Dr. Pyun indicated no objection and asked whether we intended to table our draft proposal with the 16. Mr. Robertson replied that we would not, since the United States and the Republic of Korea are not in agreement.

Mr. Robertson pointed out that Dr. Pyun should be prepared for questions from other delegations as to whether the ROK is ready with a counter proposal. Mr. Robertson suggested that Dr. Pyun make the following two general points, in view of the lack as yet of USROK agreement on Plan B:

Eeiterate, from his speech of May 11, that the issue is whether the north Koreans will agree to free and fair elections under supervision of the United Nations.
Take the position that, until the Communists concede on the fundamental issue, our side should not make concessions on a detailed proposal which would be based upon UN supervision.

Mr.
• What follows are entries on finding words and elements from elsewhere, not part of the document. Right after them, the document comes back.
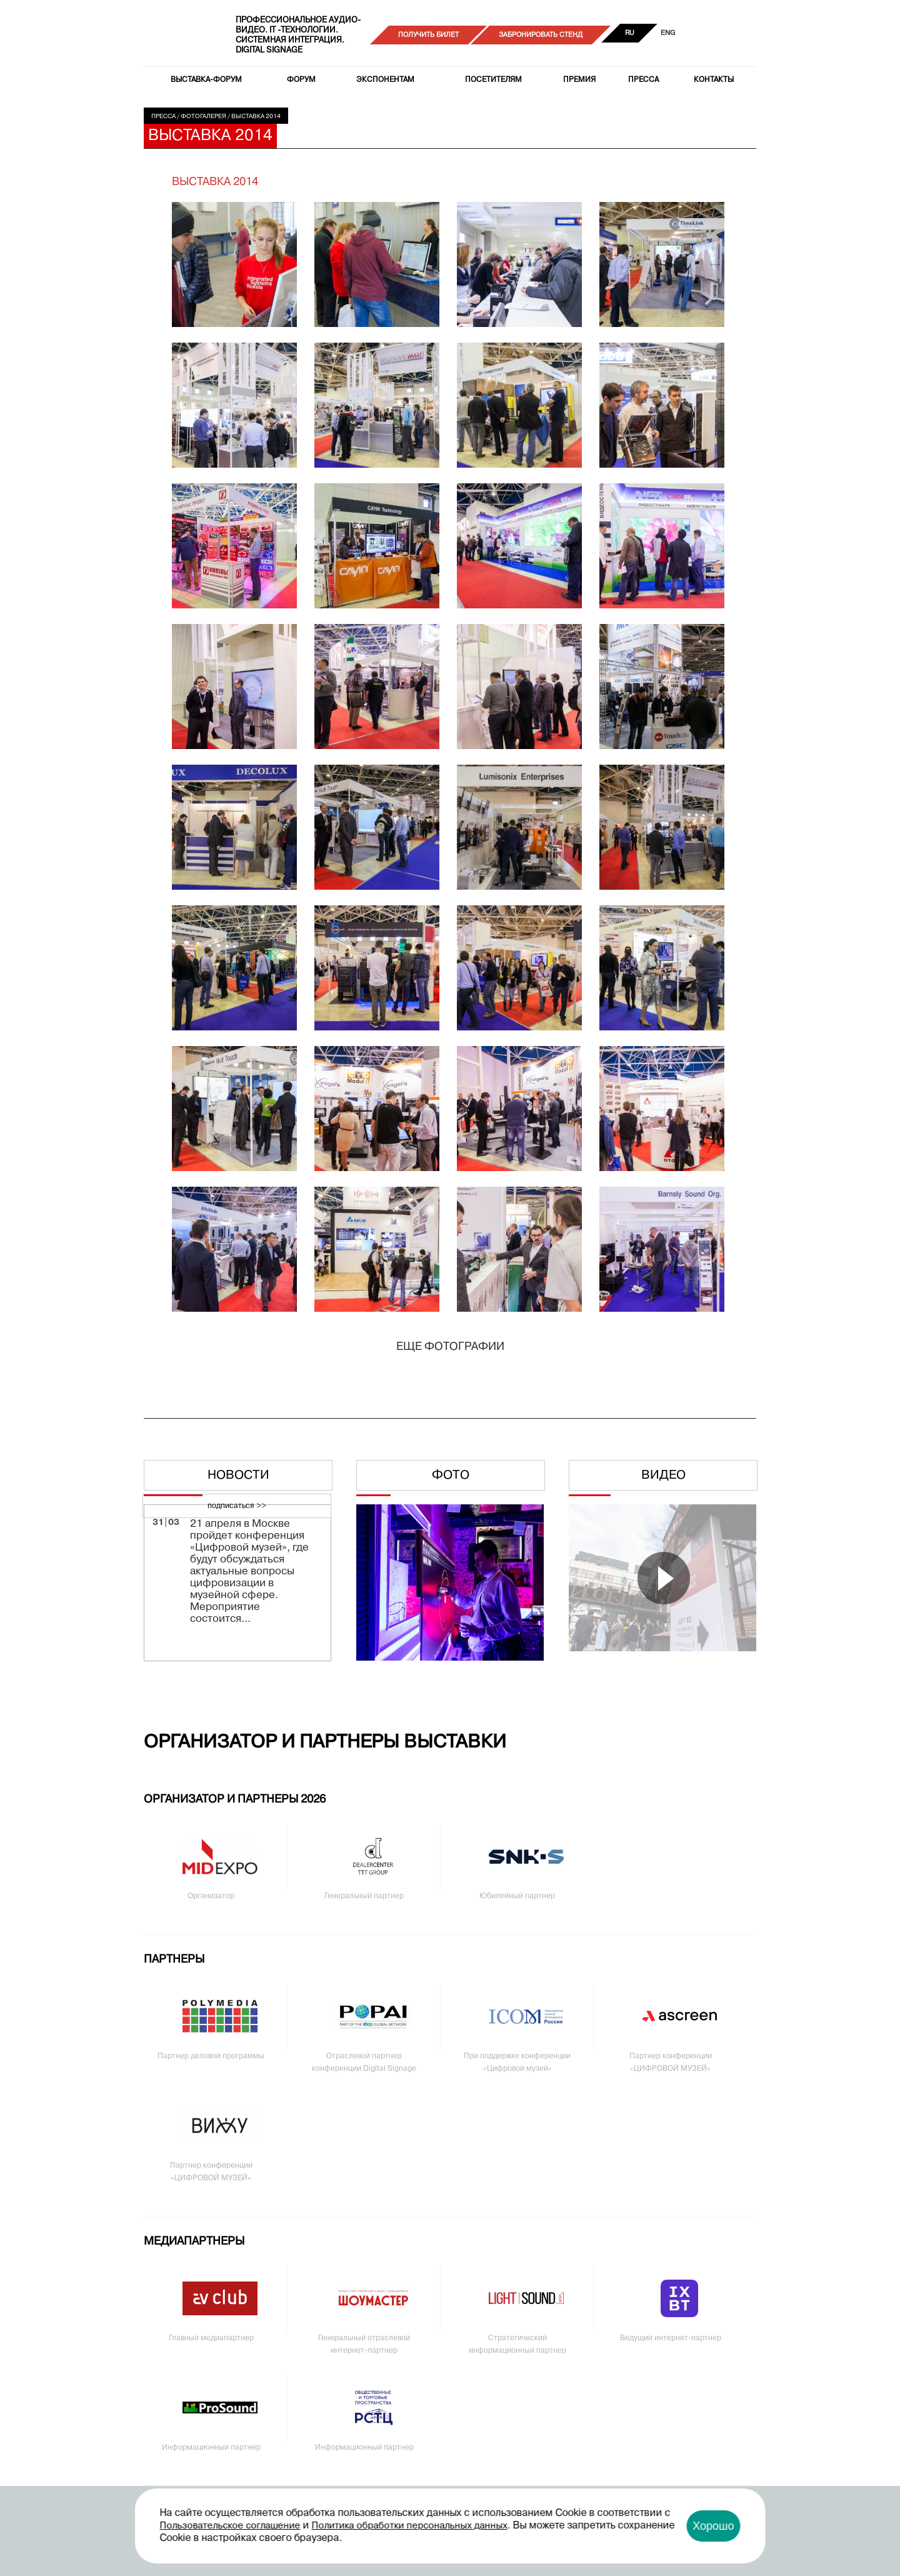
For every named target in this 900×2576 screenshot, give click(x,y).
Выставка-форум (206, 80)
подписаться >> (237, 1506)
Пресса (643, 80)
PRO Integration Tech (182, 35)
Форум (301, 80)
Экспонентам (385, 80)
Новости (238, 1475)
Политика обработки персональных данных (410, 2526)
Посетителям (493, 80)
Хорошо (713, 2526)
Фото (450, 1475)
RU (629, 33)
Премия (579, 80)
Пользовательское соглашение (230, 2526)
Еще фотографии (450, 1347)
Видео (663, 1475)
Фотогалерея (203, 116)
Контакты (714, 80)
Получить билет (428, 35)
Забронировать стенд (540, 35)
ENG (668, 33)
Robertson assured Dr. Pyun that the United States Delegation would take this same position in the meeting of the 16. The ROK Delegates expressed particular satisfaction and complete agreement with this approach. They said they would meet with certain other delegates today to develop the above position.

During the course of the discussion, Dr. Pyun proposed to make to the 16 tomorrow the six-point proposal which he had intended to present to the plenary on May 3 but had deleted at our urgent suggestion. He also said he might mention President Rhee’s willingness to [Page 257] hold a plebiscite in the south to determine whether the people would agree to nation-wide elections in the south as well as the north. Mr. Robertson strongly urged Dr. Pyun not to mention either idea because it would create great confusion and underscore the lack of agreement among the 16. Moreover, it would be completely impractical for the Conference to wait indefinitely for a plebiscite to decide whether there should be elections. Ambassadors Yang and Limb concurred. Dr. Pyun agreed not to mention these matters in view of his complete endorsement of the above approach.

Ambassador Yang informed Mr. Young privately after the meeting that the ROK Delegation had received a telegram from President Rhee insisting on complete withdrawal of all Chinese forces and, in effect, not accepting Plan B. Because of this message and continued lack of US-ROK agreement on a proposal, Ambassador Yang said the ROK Delegation would adhere to the general approach outlined above as the only possible tactic under present circumstances.

  1. The memorandum was drafted by Young on May 14.